# EXERCISE DESCRIPTION:
Pictures are not part of the copy. Set down exactly the lines from the one containing "Task: Open the Current Situation tab" through the last line of the material below.

# RAW DATA:
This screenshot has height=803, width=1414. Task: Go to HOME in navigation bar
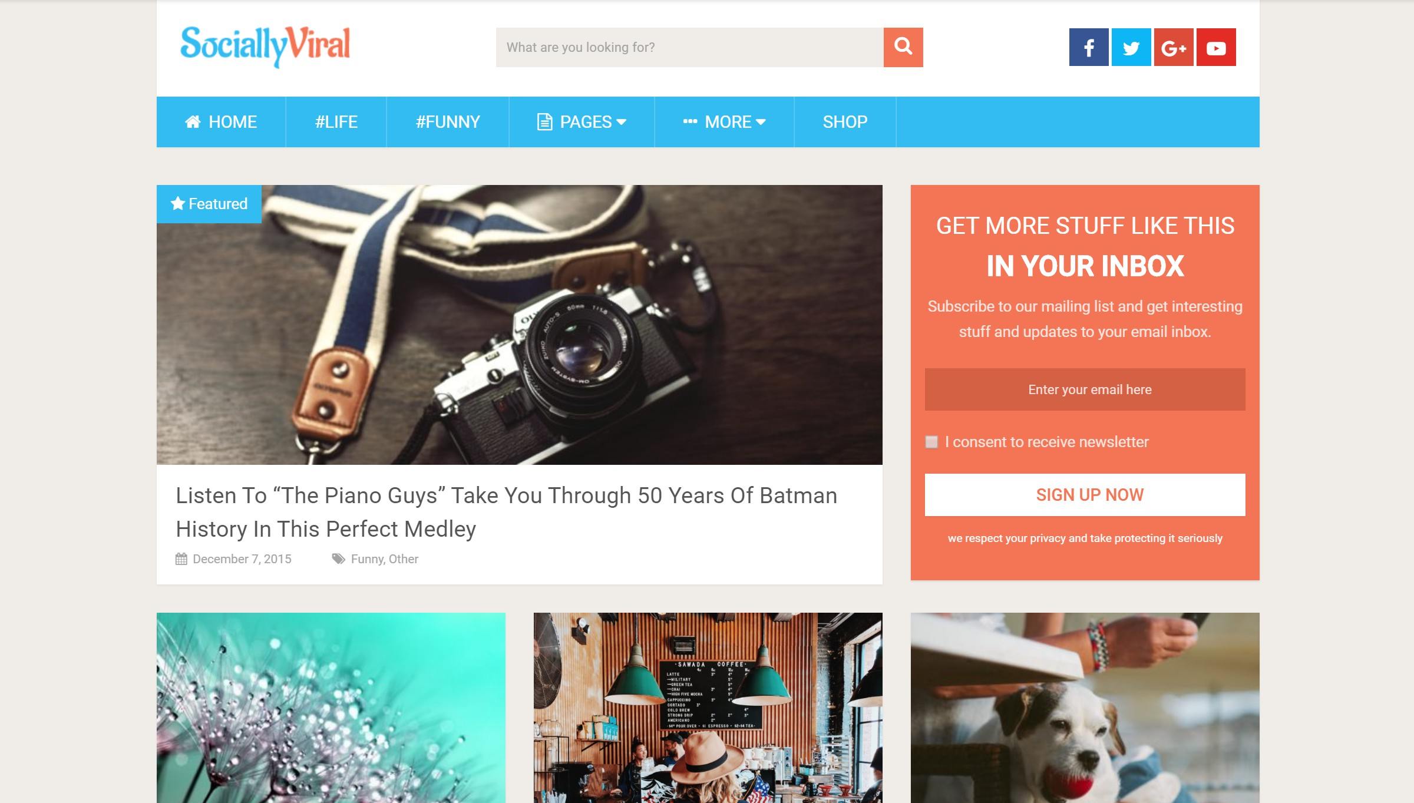(x=221, y=122)
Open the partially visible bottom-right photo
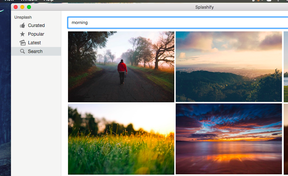 click(286, 139)
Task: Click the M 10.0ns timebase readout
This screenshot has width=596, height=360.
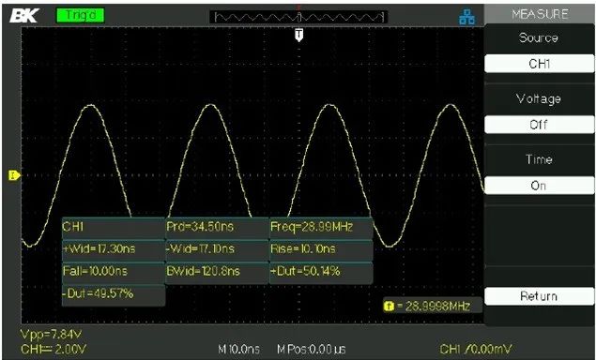Action: [x=238, y=349]
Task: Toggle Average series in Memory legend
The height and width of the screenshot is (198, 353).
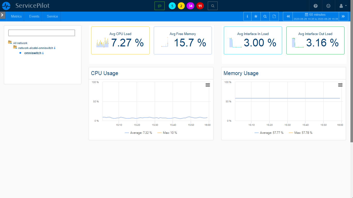Action: pos(269,133)
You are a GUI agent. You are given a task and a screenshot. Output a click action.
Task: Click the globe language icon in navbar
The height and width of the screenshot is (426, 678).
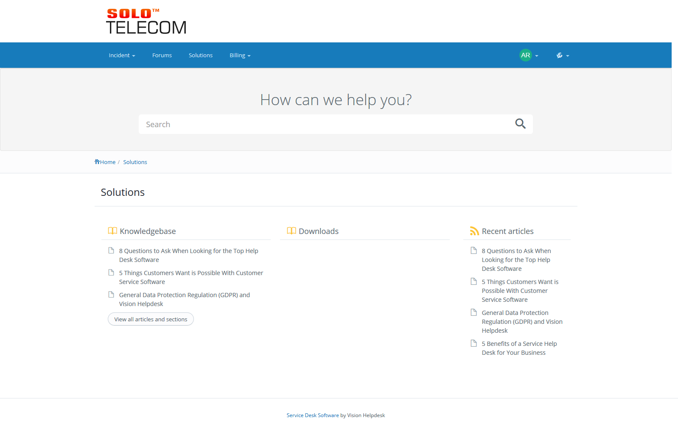(559, 56)
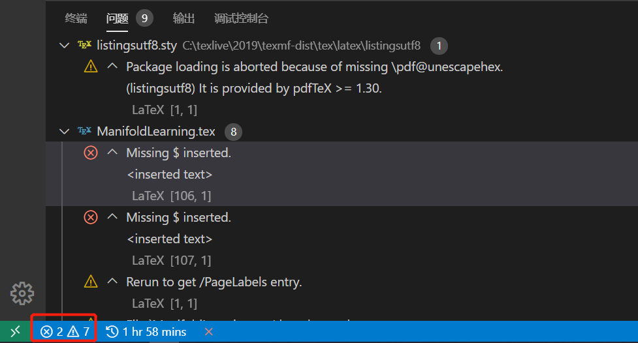Click warning icon for Rerun PageLabels entry
638x343 pixels.
point(91,282)
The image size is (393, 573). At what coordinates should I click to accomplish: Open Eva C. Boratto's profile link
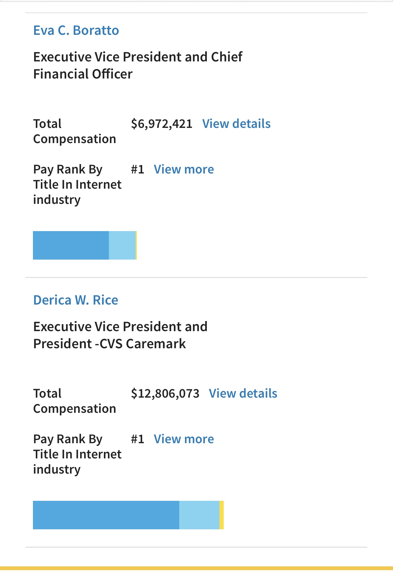tap(76, 30)
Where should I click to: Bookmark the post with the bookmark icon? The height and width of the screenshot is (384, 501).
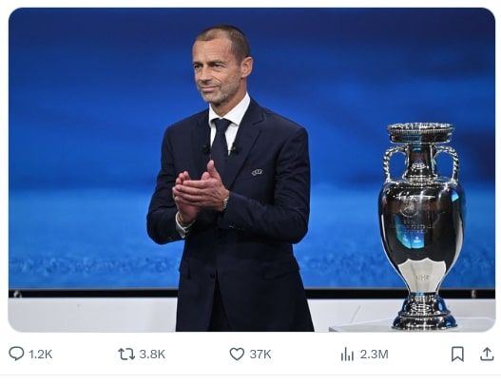coord(457,355)
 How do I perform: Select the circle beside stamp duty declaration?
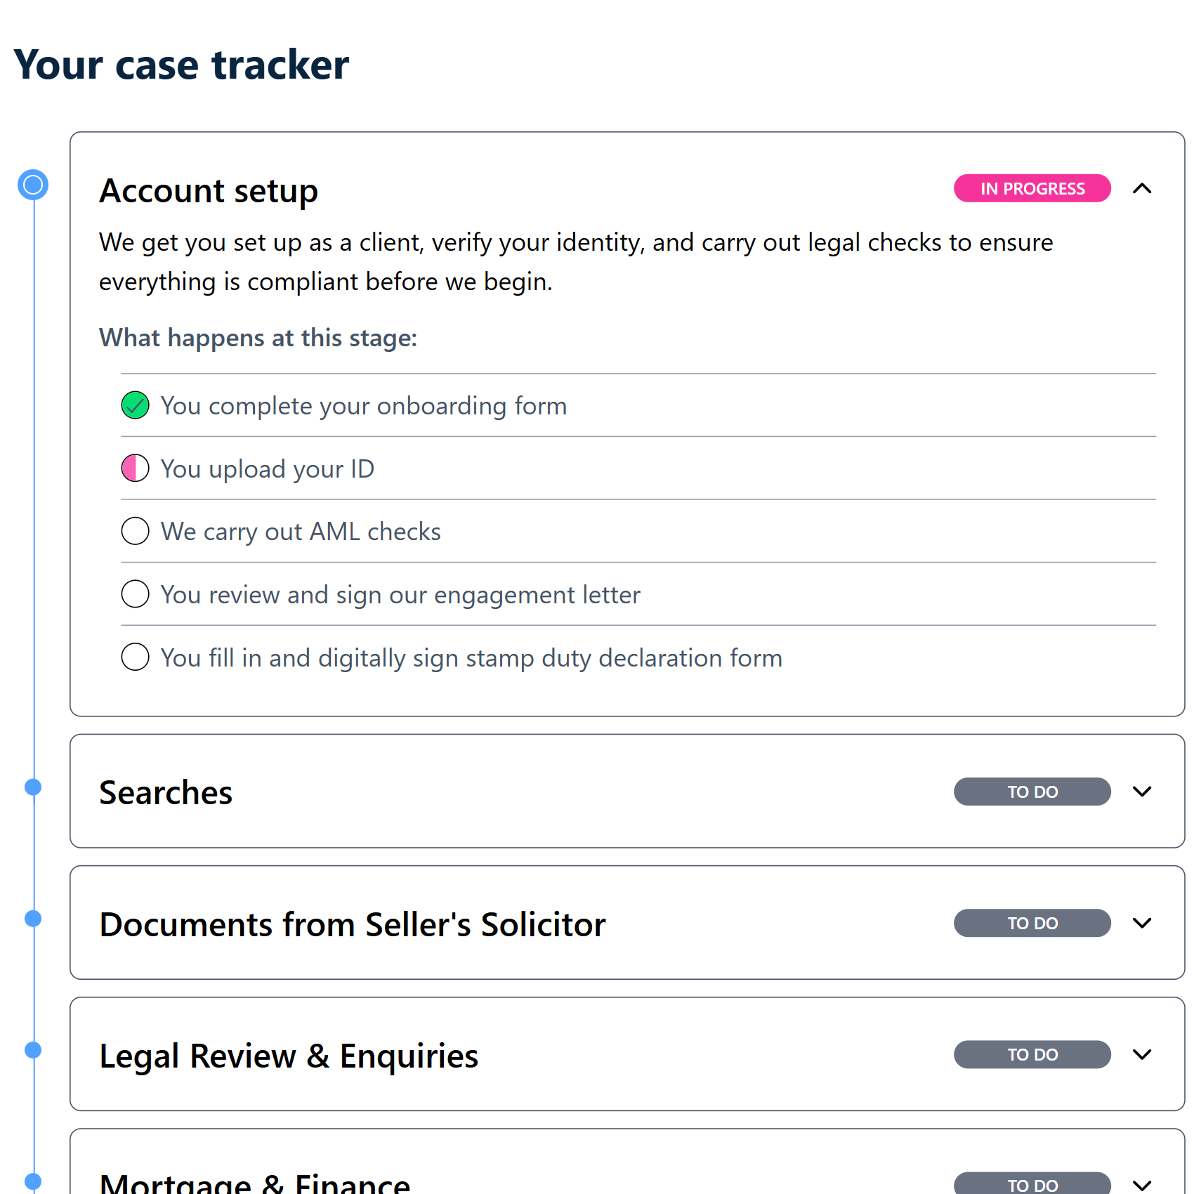(135, 657)

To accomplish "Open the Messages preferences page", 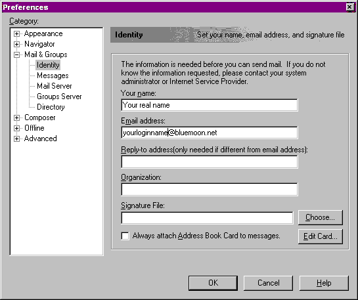I will 53,75.
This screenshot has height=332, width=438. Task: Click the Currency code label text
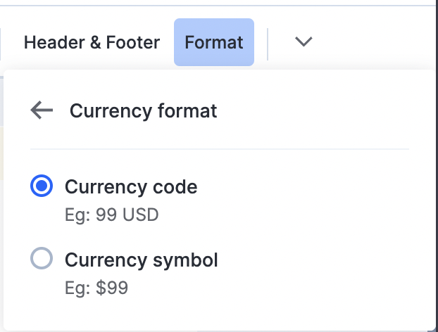(x=131, y=187)
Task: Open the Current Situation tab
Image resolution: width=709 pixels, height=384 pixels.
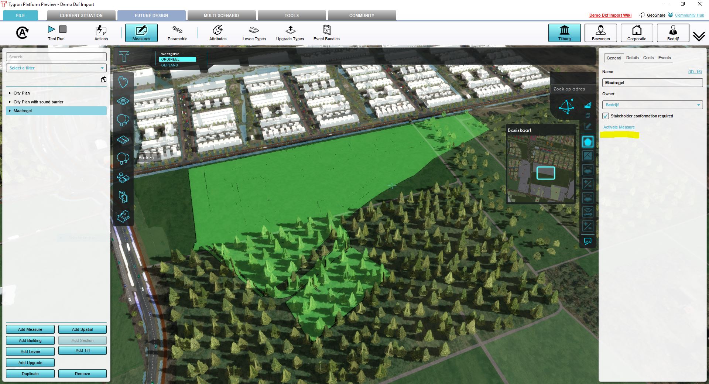Action: 81,16
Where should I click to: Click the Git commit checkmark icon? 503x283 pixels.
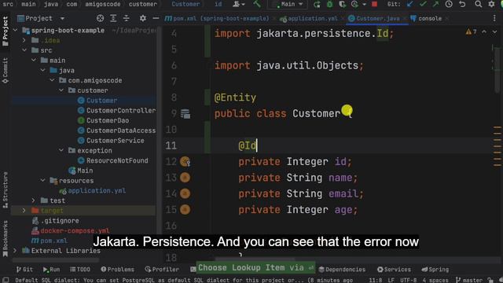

# TASK ANSWER:
Task: Open the Current Situation tab
Image resolution: width=709 pixels, height=384 pixels.
Action: 81,16
Where should I click to: Click the Git commit checkmark icon? 503x283 pixels.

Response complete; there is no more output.